Marion's parents bought them a house in Darling Point, not far from Sydney Harbour, where they settled after their wedding. Bettington began practising as an ear, nose and throat specialist in Macquarie Street, Sydney. During the Bodyline tour of 1932–33 Douglas Jardine and his wife stayed with the Bettingtons, although Reg made clear his disapproval of Jardine's Bodyline tactics.

Bettington had kept up his golf, and won both the Australian Amateur and NSW Amateur titles in 1932. In 1932 he captained New South Wales at both cricket and golf. Playing together, he and Marion won the New South Wales mixed foursomes title three years in a row.

==England, war and New Zealand==
In 1938, the Bettingtons moved to London, where Reg took up a position in Harley Street and was accepted into the Royal College of Surgeons. He played his last two first-class matches in 1938, for Free Foresters and MCC.

With the approach of war, he and Marion decided to return to Australia. Major Bettington served as a medic in the Army from April 1940 to December 1945, including four years in battle zones in the Middle East and Papua. Their daughter Victoria was born in Sydney in May 1945.
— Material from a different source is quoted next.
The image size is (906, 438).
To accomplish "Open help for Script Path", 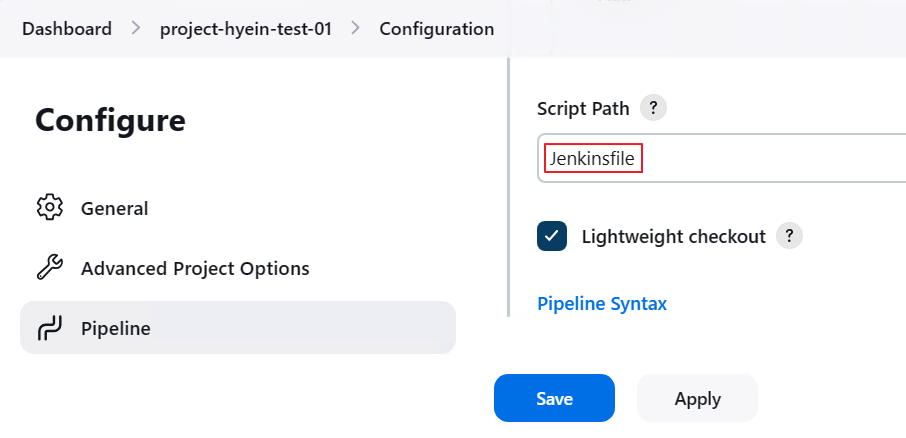I will tap(653, 109).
After the war he worked at Concord Hospital in Sydney. In 1951, Marion, visiting her mother in New Zealand, saw a vacancy for an ear, nose and throat specialist at Napier Hospital, and Reg applied and was successful. He spent the rest of his life in that position.

==Death and family==
Reg Bettington died when his car left the road while he was driving to a clinic in Gisborne on a foggy day in 1969. He was survived by Marion and their daughter, Victoria.

Reg's elder brother John (1898–1931) played first-class cricket for Oxford University and New South Wales.